Gogtay et al (SEE ARTICLE) examined the diagnostic specificity of cortical gray matter (GM) loss by comparing patients with prospective childhood-onset schizophrenia (COS), patients with atypical psychosis, and healthy patients. The COS group had greater total and regional GM loss than both the atypical psychosis and control groups. Because patient groups had similar cognitive functioning, medications, and hospitalization, the striking GM loss appears intrinsic to early-onset schizophrenia.
Agerbo et al (SEE ARTICLE) examined the long-term association between schizophrenia, marital status, and labor market affiliation before and after the first inpatient episode using a population-based case-controlled design. Patients diverged from age-, sex-, and year-matched controls up to 19 years before and 25 years after their first hospital admission. This pattern was especially pronounced for men and for individuals who had more than 1 hospital admission.
Goldapple et al (SEE ARTICLE) examined brain changes associated with response to cognitive behavior therapy in a sample of patients with unipolar depression using positron emission tomography. Treatment response resulted in unique metabolic changes in the dorsal cingulate and medial frontal cortex not seen with pharmacotherapy. Changes in the prefrontal cortex and hippocampus were also present but were the inverse of those seen with medication. These specific brain changes may reflect a primary top-down mechanism of action for cognitive behavior therapy response within a more general depression-remission circuit.
Major depression is a frequent psychiatric complication among patients with traumatic brain injury.
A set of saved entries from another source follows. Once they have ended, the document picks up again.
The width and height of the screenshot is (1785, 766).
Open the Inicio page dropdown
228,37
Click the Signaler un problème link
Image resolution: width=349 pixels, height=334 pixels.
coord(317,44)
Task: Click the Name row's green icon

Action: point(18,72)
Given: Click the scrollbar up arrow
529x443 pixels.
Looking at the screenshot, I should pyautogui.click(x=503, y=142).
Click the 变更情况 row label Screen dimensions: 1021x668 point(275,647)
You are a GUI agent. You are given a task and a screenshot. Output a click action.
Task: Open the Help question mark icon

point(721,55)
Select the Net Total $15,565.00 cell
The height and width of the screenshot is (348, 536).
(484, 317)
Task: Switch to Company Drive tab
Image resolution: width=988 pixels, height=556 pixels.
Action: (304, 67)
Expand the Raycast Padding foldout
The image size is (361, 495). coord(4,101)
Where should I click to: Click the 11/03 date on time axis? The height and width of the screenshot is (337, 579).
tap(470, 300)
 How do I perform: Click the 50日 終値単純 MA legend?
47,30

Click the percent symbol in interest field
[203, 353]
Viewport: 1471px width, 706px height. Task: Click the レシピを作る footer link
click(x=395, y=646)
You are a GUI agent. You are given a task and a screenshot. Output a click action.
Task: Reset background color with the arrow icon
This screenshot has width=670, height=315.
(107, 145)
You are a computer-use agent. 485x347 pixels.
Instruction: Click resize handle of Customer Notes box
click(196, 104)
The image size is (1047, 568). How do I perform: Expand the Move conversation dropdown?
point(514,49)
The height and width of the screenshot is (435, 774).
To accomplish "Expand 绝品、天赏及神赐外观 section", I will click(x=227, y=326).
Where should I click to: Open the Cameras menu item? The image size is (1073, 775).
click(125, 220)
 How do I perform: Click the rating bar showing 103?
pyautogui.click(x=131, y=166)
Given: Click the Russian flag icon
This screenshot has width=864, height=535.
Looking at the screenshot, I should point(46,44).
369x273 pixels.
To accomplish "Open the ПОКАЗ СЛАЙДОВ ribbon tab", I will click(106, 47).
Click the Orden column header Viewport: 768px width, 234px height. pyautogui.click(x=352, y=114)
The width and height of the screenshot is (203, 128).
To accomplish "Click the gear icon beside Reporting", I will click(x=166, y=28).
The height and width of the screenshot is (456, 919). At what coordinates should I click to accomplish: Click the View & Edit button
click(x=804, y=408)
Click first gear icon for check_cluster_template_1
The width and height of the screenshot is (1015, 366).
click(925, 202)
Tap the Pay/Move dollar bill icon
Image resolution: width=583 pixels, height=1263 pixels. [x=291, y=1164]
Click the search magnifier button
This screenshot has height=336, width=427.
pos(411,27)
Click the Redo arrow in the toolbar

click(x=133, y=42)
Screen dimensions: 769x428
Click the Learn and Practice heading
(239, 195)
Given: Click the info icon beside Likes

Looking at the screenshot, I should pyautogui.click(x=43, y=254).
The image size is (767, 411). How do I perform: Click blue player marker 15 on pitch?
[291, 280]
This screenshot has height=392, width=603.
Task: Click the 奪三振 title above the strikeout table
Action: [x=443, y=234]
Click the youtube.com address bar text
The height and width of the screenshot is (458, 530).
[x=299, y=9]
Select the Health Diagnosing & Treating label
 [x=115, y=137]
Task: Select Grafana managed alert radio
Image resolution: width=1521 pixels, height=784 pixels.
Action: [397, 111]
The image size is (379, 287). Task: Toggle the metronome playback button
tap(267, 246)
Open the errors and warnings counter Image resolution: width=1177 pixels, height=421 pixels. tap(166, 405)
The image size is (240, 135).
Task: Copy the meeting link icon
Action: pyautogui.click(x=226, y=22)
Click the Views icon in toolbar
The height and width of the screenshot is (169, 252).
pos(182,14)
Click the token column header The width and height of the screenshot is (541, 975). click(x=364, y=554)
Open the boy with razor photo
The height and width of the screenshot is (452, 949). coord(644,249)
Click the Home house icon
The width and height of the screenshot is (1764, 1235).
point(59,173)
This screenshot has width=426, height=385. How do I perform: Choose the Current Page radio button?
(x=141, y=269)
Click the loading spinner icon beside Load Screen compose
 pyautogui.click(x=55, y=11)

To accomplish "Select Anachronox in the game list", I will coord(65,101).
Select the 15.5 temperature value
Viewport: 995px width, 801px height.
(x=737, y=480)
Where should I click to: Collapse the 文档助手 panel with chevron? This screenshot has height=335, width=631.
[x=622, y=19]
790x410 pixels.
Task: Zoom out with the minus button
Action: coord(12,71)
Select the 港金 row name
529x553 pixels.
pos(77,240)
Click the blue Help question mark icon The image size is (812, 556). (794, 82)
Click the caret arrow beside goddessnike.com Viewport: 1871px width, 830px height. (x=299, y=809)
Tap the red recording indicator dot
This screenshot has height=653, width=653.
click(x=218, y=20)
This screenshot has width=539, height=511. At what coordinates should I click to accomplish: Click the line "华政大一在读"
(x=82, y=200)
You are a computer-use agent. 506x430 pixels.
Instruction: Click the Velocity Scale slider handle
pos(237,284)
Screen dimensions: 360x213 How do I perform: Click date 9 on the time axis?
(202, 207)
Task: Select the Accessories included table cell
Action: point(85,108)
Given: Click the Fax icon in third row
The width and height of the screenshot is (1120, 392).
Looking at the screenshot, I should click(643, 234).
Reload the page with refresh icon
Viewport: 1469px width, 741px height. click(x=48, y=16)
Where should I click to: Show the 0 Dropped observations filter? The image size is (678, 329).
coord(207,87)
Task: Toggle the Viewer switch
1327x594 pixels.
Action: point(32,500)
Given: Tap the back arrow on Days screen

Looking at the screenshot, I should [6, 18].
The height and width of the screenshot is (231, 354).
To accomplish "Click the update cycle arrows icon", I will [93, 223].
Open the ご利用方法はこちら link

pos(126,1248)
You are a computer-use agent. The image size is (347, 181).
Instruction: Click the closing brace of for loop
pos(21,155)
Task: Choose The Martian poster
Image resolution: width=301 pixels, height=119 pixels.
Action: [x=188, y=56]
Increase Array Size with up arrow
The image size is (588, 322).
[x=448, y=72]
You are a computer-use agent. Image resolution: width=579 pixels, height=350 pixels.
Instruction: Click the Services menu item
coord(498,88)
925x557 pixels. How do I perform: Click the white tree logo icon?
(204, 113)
Jorge et al (SEE ARTICLE) prospectively assessed the clinical, neuropsychological, and structural neuroimaging correlates of major depression occurring after traumatic brain injury. Major depressive disorder was associated with executive dysfunction, negative affect, aggression, and prominent anxiety symptoms. In addition, neuroimaging findings suggest that prefrontal damage plays a significant role in the pathogenesis of this syndrome.
Fann et al (SEE ARTICLE) prospectively examined the risk of psychiatric illness in the 3 years following traumatic brain injury in a large staff-model health maintenance organization. Both moderate to severe and mild traumatic brain injury were associated with increased risk for subsequent psychiatric illness, especially in the first 6 to 12 months after traumatic brain injury. Prior psychiatric illness significantly modified the relationship between traumatic brain injury and subsequent psychiatric illness and was itself a significant predictor of subsequent psychiatric illness.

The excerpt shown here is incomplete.